JONESBORO, AR (KAIT)- In the last week a study by the Commonwealth Fund found Arkansas to be the 44th lowest state when it came to children's healthcare; a ranking that speaks loudly to the needs of a state strapped for cash.
"We are usually in the lower rankings because of our poverty levels and some of the access issues that children have in being able to secure good services," said Amy Rossi of Arkansas Center for Health Improvement.
Parents say they are not necessarily surprised by Arkansas ranking, but they do say if this is a problem, it's one the state needs to get ahold of and get corrected quickly.
"I don't think it's good. I think the kids deserve better healthcare. I don't like that, being 44th," said Sylvia West, a mother of four.
But is Arkansas' ranking really that big of a shock?
"I don't know. It don't surprise me. It seems our state don't seem to care that much about education or healthcare," said mother Rebecca Brooks.
But according to pediatricians like Doctor Lowery Beck of the Apache Children's Clinic, Arkansas has made some progress.
"We've still got a ways to go. Ten years ago, in these kind of studies, we would have been 49th. So, we are making some progress with this study, but still we obviously want to keep moving up," said Dr. Beck.
He says there are four main areas where the state needs to make improvements.
He notes up to date immunizations, childhood injury prevention, childhood obesity, and dental hygeine are at the top of that list.
However, according to the Arkansas Center for Health Improvement, those things are being worked on and progress is slowly leading to a healthier arkansas.
"I believe we are making strong strides in progress towards having all of our children achieve better health," said Rossi.
And that's a goal that hopefully will move arkansas forward into a healthy future.
And while we may be ranked in the worst of overall healthcare for children, Arkansas is marked as the most affordable state for healthcare in the country. That's thanks to our ARKids First insurance program.
The overall study ranked Iowa as first in the overall terms of children's healthcare, while Oklahoma took the bottom spot ranking 51st.

--

• _Exercise instructions_
Set down the passage of the news story about children's healthcare in Arkansas that runs between "JONESBORO, AR (KAIT)- In" and "for Health Improvement.", inclusive. The data that follows stands apart from the news story about children's healthcare in Arkansas.

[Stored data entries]

--

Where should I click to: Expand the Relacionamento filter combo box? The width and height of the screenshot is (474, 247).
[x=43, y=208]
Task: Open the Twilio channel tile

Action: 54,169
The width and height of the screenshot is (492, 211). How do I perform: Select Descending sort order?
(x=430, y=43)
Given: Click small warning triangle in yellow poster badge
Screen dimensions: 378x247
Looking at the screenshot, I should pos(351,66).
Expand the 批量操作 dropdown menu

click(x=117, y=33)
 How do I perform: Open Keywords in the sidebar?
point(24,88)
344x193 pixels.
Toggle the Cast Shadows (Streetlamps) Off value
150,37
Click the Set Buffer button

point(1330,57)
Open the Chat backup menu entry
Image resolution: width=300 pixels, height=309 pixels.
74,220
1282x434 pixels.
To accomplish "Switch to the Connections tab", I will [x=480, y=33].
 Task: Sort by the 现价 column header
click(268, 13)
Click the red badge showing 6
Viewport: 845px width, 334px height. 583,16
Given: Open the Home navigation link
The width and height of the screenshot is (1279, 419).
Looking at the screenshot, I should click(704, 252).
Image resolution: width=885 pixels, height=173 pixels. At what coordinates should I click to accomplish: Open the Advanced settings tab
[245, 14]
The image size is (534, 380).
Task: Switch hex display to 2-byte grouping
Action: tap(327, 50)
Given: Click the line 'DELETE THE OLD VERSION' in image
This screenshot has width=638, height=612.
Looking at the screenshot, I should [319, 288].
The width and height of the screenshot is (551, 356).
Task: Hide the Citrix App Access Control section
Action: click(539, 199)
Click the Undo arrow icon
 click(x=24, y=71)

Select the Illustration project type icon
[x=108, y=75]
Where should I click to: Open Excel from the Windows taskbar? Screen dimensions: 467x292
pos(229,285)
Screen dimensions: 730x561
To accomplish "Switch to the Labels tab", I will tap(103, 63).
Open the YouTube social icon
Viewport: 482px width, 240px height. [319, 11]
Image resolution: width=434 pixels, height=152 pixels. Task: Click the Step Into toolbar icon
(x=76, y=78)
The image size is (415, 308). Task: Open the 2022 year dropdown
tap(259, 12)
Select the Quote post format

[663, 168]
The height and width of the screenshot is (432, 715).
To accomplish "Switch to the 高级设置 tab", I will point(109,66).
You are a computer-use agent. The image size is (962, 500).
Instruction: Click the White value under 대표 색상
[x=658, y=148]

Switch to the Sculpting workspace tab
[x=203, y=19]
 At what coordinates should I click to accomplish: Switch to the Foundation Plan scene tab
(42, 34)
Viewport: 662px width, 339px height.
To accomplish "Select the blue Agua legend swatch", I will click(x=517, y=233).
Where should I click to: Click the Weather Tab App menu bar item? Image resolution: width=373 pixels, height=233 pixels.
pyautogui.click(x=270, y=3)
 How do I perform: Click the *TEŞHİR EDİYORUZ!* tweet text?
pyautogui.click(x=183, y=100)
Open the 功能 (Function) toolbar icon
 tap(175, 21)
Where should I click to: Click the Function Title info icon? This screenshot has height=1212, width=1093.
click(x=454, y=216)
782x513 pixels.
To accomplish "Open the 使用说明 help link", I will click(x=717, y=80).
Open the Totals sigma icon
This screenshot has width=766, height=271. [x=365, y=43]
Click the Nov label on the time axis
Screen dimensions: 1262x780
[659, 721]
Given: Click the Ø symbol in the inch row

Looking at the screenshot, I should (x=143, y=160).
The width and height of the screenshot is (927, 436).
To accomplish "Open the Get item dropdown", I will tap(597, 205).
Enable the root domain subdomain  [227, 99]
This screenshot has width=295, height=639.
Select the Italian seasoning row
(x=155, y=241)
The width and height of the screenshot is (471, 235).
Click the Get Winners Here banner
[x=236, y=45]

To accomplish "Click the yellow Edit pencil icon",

--

• _Exercise solution_
JONESBORO, AR (KAIT)- In the last week a study by the Commonwealth Fund found Arkansas to be the 44th lowest state when it came to children's healthcare; a ranking that speaks loudly to the needs of a state strapped for cash.
"We are usually in the lower rankings because of our poverty levels and some of the access issues that children have in being able to secure good services," said Amy Rossi of Arkansas Center for Health Improvement.